YOUR ASSIGNMENT = Would you please copy every line below that includes the string "Accessories"?

(Collected data)
--*--

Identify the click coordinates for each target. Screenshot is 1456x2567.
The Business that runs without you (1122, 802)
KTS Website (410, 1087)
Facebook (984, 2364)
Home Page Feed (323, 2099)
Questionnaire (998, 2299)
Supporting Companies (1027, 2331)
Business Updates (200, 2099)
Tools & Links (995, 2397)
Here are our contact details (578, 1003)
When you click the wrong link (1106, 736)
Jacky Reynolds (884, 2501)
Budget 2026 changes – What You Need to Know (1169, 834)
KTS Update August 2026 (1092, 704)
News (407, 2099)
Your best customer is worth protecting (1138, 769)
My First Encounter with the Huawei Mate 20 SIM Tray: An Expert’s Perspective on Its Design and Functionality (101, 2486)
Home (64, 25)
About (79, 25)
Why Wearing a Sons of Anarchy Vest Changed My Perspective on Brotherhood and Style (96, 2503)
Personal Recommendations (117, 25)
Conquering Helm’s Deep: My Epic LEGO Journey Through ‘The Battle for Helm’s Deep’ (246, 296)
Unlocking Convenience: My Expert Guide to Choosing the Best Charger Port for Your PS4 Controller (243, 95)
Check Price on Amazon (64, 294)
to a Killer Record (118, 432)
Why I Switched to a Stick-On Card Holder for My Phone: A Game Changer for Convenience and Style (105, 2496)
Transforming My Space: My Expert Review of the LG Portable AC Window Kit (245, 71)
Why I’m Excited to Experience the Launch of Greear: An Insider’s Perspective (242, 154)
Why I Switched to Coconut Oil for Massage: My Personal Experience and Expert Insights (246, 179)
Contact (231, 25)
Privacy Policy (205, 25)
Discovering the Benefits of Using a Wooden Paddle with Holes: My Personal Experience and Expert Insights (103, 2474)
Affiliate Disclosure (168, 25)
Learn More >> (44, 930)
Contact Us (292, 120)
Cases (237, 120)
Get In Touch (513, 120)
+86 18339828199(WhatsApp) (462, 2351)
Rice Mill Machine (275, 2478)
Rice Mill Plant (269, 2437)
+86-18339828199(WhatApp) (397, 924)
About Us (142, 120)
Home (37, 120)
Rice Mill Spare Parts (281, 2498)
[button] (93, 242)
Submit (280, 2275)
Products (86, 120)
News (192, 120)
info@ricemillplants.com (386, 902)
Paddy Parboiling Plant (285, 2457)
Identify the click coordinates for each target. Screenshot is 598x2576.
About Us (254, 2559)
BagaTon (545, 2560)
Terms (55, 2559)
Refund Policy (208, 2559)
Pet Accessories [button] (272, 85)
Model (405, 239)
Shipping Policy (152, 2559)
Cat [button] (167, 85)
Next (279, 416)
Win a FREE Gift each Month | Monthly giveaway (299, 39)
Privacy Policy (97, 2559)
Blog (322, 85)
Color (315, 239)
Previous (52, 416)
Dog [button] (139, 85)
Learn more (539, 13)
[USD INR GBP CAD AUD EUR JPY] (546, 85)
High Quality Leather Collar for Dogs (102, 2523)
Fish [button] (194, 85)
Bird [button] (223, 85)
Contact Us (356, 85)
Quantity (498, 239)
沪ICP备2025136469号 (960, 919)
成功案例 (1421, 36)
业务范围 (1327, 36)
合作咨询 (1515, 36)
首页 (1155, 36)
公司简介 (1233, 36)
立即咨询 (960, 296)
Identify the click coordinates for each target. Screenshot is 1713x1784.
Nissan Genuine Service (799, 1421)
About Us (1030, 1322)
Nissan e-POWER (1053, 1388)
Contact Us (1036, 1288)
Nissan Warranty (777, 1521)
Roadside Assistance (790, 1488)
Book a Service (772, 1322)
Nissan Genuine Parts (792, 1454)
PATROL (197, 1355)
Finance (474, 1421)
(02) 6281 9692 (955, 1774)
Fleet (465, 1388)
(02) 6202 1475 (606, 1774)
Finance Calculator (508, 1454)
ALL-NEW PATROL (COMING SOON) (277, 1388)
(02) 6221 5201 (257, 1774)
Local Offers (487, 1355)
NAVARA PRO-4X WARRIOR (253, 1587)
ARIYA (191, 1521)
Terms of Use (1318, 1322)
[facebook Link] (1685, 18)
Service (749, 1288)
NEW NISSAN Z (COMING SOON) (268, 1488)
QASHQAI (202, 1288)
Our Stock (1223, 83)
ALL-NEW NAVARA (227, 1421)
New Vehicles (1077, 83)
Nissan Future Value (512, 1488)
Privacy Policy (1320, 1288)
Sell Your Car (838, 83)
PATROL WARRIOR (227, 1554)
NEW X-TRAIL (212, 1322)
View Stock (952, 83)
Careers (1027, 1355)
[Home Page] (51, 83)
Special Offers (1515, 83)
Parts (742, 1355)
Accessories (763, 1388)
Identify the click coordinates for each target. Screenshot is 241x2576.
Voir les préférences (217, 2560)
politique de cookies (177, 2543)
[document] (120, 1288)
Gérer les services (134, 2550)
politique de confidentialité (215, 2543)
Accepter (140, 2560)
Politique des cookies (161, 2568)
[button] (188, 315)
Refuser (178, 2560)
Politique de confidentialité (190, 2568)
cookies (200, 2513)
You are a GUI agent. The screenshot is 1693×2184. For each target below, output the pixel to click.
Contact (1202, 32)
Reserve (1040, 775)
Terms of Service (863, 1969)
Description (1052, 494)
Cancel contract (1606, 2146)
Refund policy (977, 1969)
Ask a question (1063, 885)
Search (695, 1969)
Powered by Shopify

--*--

EXERCISE RESULT =
Pet Accessories [button] (272, 85)
Accessories (763, 1388)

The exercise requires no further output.